- **Fragmento seleccionado**
Ilustración: Seisdedos

Ilustración: Álvaro García www.seisdedos.org

Aladino es un yihadista y el genio de la lámpara trabaja para algún servicio secreto. Alí Babá cultiva opio en las montañas, mientras los cuarenta ladrones trafican con armas y petróleo de contrabando. Simbad se pudre en un suburbio de París y no lo contratan ni para descargar camiones a tiempo parcial. Drones camuflados de alfombra mágica sobrevuelan la maravillosa Bagdad: un montón de escombros patrullado por milicias sectarias. La ruta de la seda se ha llenado de checkpoints.

La Europa del XIX inventó todo un imaginario oriental a la medida de su fiebre romántica y su prepotencia imperialista. Érase una vez un islam de vivos colores, esbeltos minaretes y complacientes muchachas cautivas en harenes. Pintores y escritores se aplicaron a mostrarnos ese mágico pasado, cuyos vestigios podían contemplarse relativamente cerca: en el sur de España, Granada satisfacía todos los anhelos orientalistas de los viajeros románticos y adinerados. Allí, Washington Irving hizo una contribución fundamental con sus Cuentos de la Alhambra. Desde Granada o desde Oriente regresaban alemanes, franceses, ingleses, norteamericanos y hasta rusos; cargados de souvenirs, notas, dibujos del natural y -poco después- postales y fotografías, contagiando a los contemporáneos su entusiasmo por el islam soñado e intemporal.

Tanto éxito tuvieron en Occidente estas imágenes, tan cautivadoras resultaban para el público y tan útiles para el colonialismo, que pasaron a formar parte para siempre de la densa sedimentación de mitologías que llamamos cultura de masas. Ese imaginario exótico arraigó con tanta fuerza que resistió golpes tan duros como la descolonización de los países musulmanes, la crisis del petróleo de 1973 o la revolución iraní de 1979. Su sombra volvió a planear sobre la cultura popular a comienzos de los años noventa, gracias al Aladdin de Disney y al éxito del videojuego Prince of Persia, entre otros productos. No por casualidad, había terminado la primera guerra del Golfo Pérsico. Como los cruzados de antaño, como el abuelo colonialista, el nuevo orden mundial volvía a poner sus ojos y sus armas sobre el Oriente islámico. Tierra de infieles y de petróleo.

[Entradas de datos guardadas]
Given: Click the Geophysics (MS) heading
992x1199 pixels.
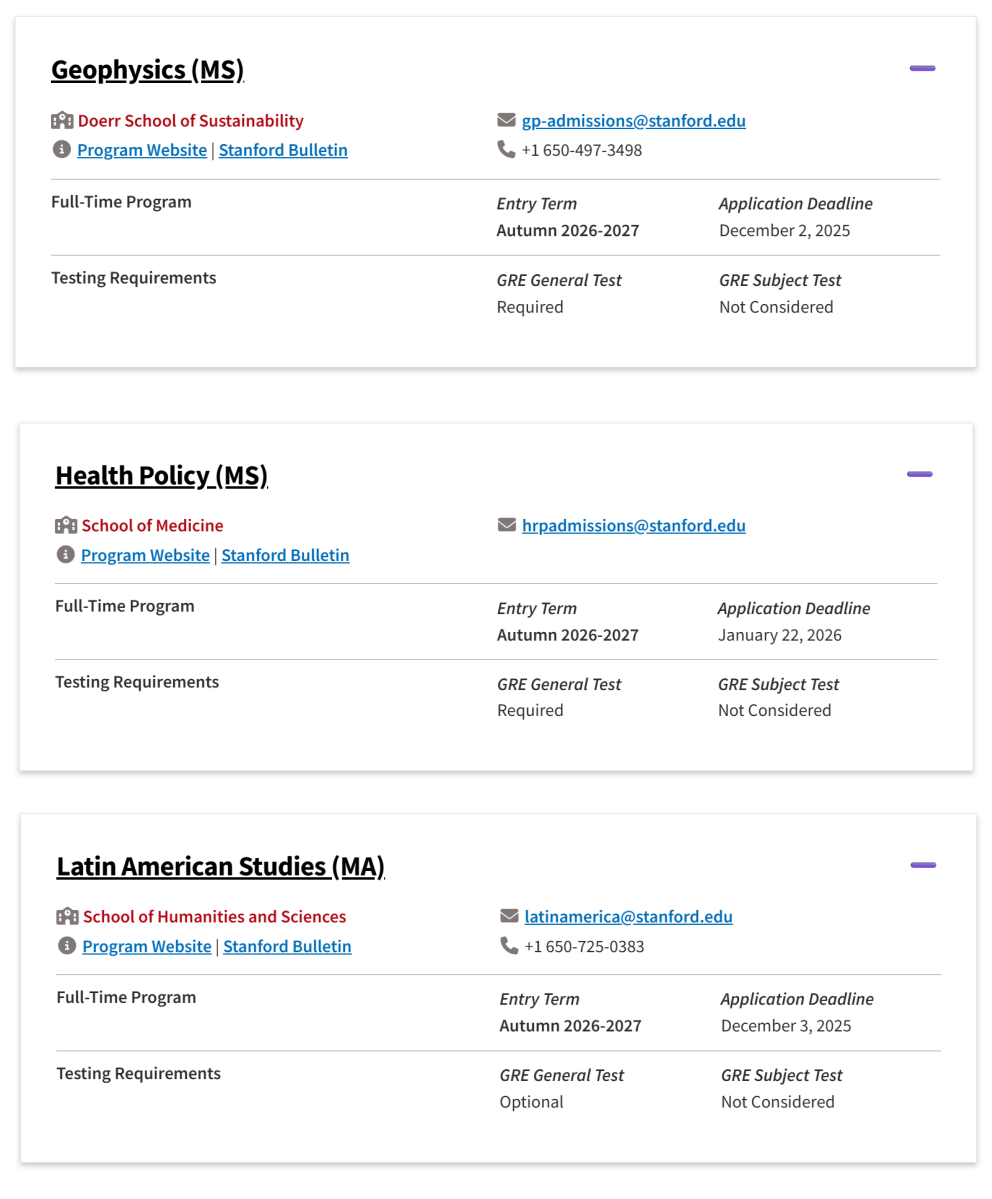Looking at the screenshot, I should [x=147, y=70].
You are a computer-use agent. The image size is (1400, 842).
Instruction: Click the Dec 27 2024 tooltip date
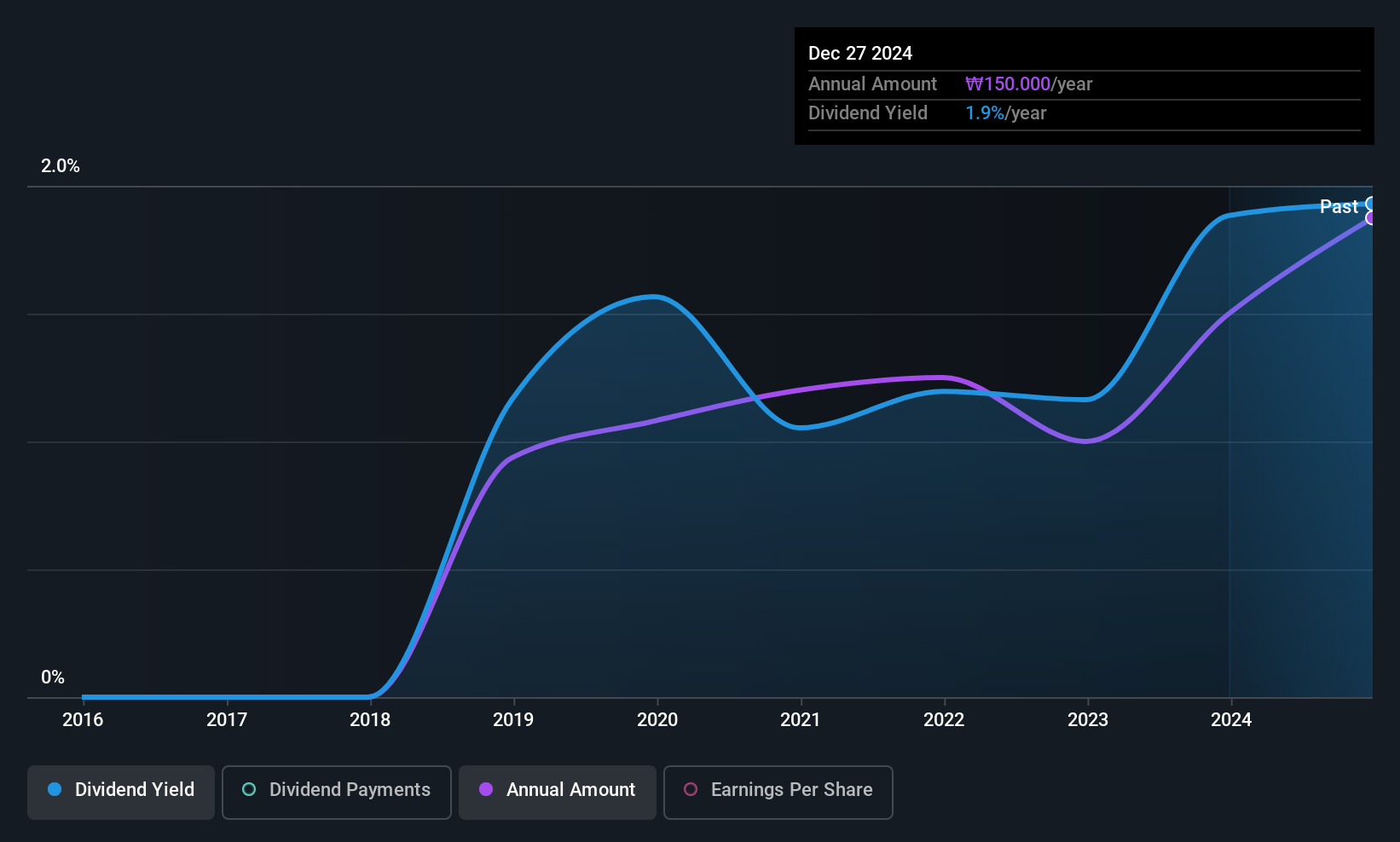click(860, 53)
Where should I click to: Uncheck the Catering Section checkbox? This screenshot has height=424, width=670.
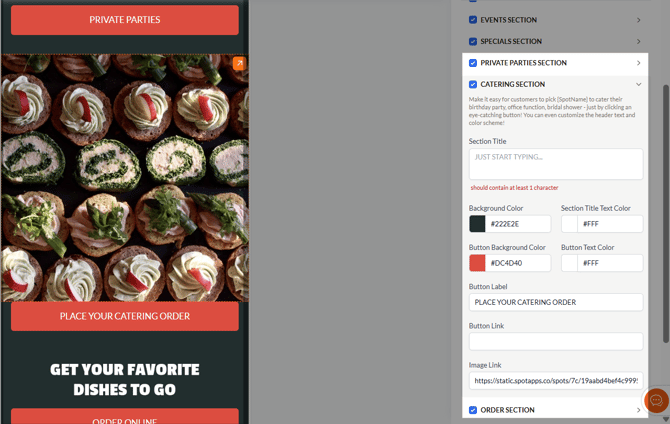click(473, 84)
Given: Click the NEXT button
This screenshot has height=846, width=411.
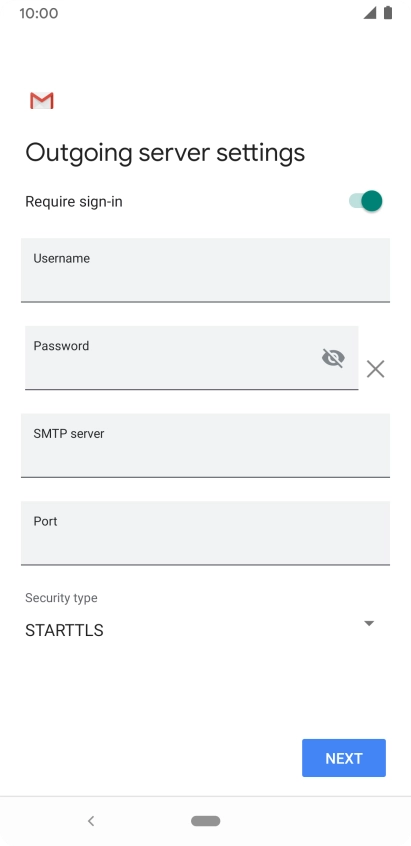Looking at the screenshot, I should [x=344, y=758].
--
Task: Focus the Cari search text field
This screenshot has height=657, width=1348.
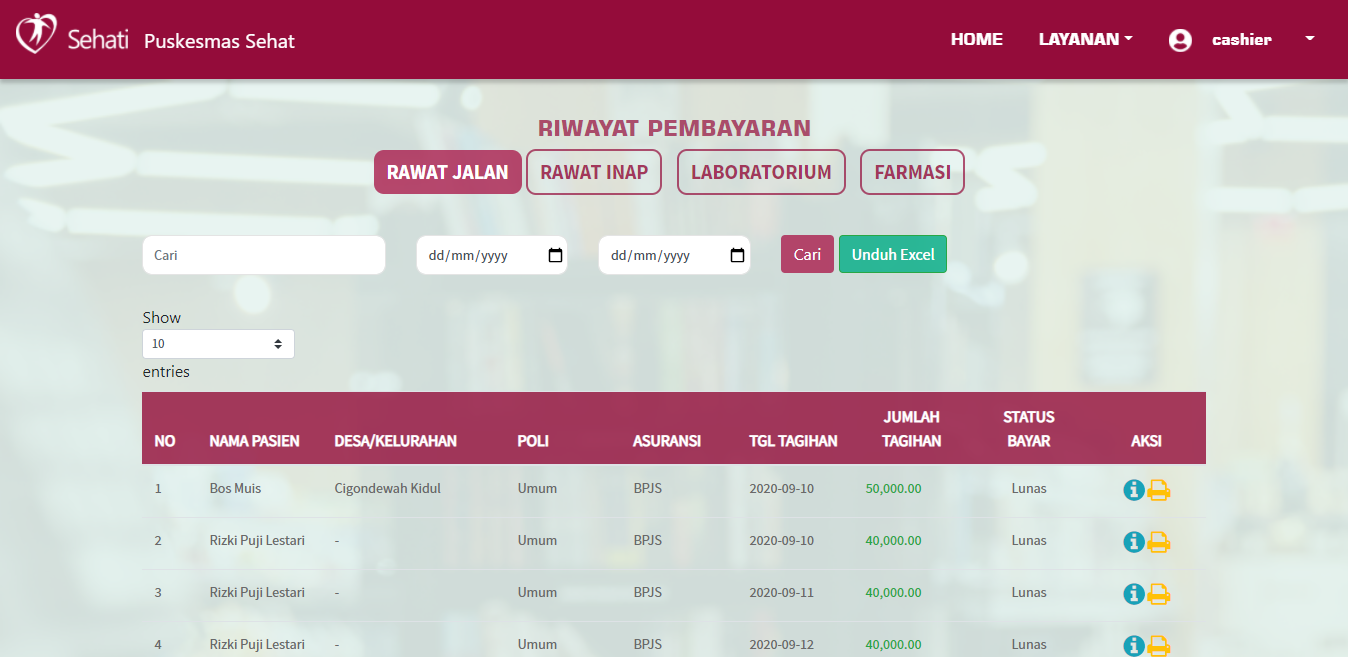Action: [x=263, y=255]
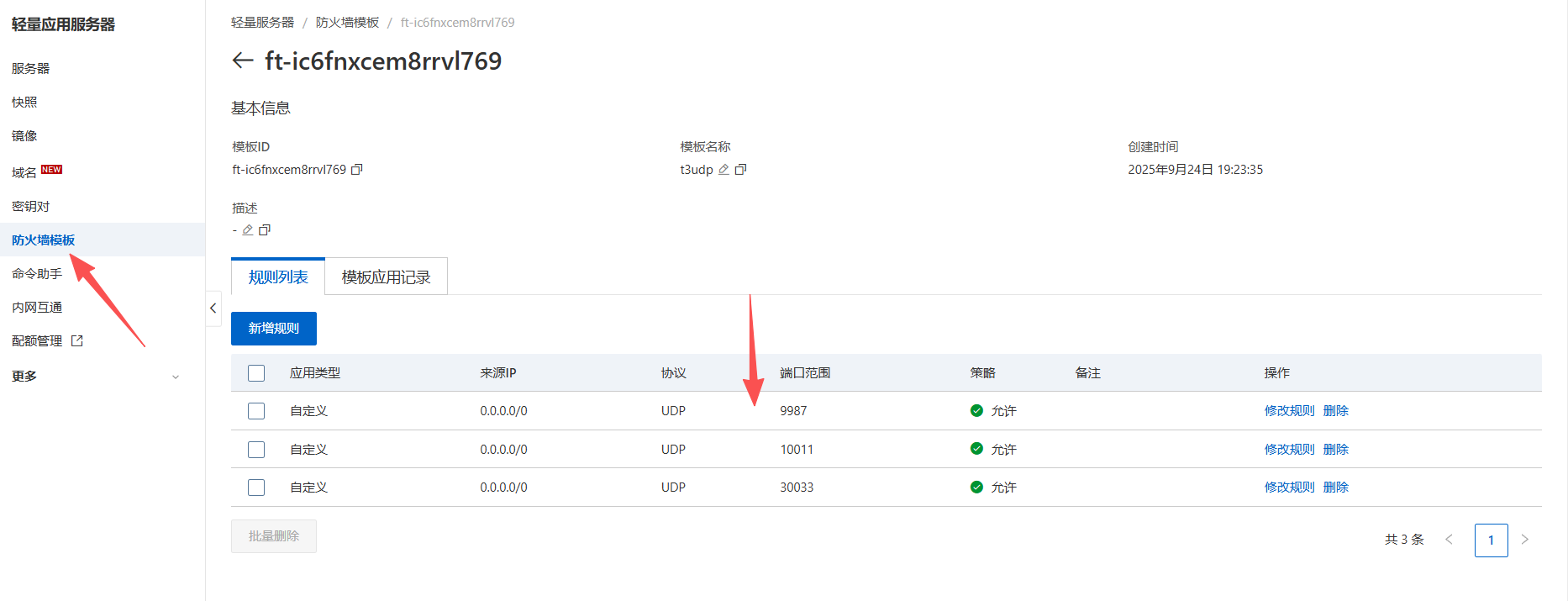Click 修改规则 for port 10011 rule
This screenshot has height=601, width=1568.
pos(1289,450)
* * *
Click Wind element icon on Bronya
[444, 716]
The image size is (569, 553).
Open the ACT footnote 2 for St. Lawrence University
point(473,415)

- **Ejercicio**
Escribe la continuación del fragmento sobre el imaginario orientalista de Occidente a partir de su última oración.

- **Respuesta**
Después vino lo que vino. De modo que ahora la estética de Las mil y una noches, aunque sigue viva y presente, debe convivir con un nuevo imaginario orientalizante. Otro islam soñado -esta vez en clave de pesadilla- que los medios han construido por el conocido método de seleccionar y generalizar aspectos parciales. Terrorismo, migración masiva e incontrolada, violencia fanática y opresión de las mujeres son las nuevas cartas que bailan en la baraja orientalista.

Si la idealización del islam pasado y la criminalización del islam presente pueden convivir sin problemas, quizá sea porque comparten un nexo de unión profundo. Aunque parezcan visiones muy alejadas entre sí, coinciden en reducir los diversos mundos musulmanes a uno solo, definido ante todo por su irracionalidad. En el islam de ensueño la sinrazón adquiere la forma de lo mágico y maravilloso; en el islam de pesadilla adquiere la forma del fanatismo violento. En el fondo se proyecta un mismo paradigma: el de una presunta irracionalidad intrínseca que define el espacio árabe, musulmán, oriental.

La violencia ciega es tan poco definitoria del mundo musulmán como las alfombras mágicas, pero tampoco importa demasiado, porque no son verdades lo que el espectador/consumidor occidental busca en el bazar de la imagen y la ideología. Le interesan más bien aquellas ilusiones que le permitan seguir sintiéndose superior incluso en la hora de su decadencia: el poseedor desde la antigüedad griega -por ley natural o divina- de la Ciencia, la Democracia, la Tolerancia y la Razón. Una criatura superior en el aspecto moral, el cultural y -vamos a decirlo- el racial.

Eso es lo que nos susurran nuestro sofá, nuestro televisor y nuestro mando a distancia. Eso es justamente lo que queremos ver y escuchar.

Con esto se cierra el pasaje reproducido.